*ASSIGNMENT:* In the entries that follow, identify the line containing "Screen dimensions: 1918x994" and return it together with all later lines, exactly as they appear.

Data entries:

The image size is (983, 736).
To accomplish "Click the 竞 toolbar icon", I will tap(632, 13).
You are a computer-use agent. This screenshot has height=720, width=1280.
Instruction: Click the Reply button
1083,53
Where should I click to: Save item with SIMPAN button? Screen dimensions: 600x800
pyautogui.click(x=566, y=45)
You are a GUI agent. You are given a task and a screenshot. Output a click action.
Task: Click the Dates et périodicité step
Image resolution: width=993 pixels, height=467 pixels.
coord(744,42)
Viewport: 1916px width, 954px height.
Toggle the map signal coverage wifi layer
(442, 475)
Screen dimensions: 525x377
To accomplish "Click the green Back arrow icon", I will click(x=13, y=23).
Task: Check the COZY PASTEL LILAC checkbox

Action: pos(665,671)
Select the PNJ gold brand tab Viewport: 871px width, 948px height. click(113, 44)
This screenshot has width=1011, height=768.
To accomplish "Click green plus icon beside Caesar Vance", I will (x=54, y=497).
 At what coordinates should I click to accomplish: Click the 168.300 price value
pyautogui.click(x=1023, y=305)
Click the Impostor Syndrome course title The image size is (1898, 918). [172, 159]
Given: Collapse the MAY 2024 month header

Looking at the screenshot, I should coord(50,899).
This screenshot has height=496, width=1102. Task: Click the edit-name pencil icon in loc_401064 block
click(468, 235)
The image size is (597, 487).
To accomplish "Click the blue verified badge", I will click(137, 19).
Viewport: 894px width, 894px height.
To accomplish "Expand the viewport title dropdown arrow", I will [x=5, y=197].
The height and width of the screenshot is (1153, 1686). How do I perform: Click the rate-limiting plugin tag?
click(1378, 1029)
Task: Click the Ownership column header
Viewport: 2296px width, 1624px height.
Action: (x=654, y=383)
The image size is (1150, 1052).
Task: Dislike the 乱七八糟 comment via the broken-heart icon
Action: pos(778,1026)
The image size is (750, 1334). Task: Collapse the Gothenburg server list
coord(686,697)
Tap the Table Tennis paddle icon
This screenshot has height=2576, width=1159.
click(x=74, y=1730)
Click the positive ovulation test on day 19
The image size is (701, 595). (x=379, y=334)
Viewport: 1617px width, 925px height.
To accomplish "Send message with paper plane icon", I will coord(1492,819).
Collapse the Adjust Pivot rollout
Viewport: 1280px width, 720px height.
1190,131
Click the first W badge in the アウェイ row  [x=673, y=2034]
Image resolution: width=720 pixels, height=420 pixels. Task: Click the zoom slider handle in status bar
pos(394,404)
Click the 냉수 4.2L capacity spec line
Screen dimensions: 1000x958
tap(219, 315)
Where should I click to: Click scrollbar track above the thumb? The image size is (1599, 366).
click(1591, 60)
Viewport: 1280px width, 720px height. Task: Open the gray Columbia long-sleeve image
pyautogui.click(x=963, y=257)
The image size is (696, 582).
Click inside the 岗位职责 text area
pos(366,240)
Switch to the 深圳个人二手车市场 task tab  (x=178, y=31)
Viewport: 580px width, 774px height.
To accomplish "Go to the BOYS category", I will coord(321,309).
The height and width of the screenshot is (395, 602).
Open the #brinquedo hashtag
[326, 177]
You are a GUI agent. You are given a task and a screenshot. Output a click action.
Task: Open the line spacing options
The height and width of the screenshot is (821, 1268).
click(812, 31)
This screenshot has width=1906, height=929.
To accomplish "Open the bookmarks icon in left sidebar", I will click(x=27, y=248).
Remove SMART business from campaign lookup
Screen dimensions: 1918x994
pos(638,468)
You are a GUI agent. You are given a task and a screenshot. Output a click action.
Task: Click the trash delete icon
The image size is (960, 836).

*ANSWER AREA:*
Screen dimensions: 1918x994
pos(638,468)
You are a GUI agent. You are given a task and a screenshot. Output a click action.
Task: Click the trash delete icon
The image size is (960, 836).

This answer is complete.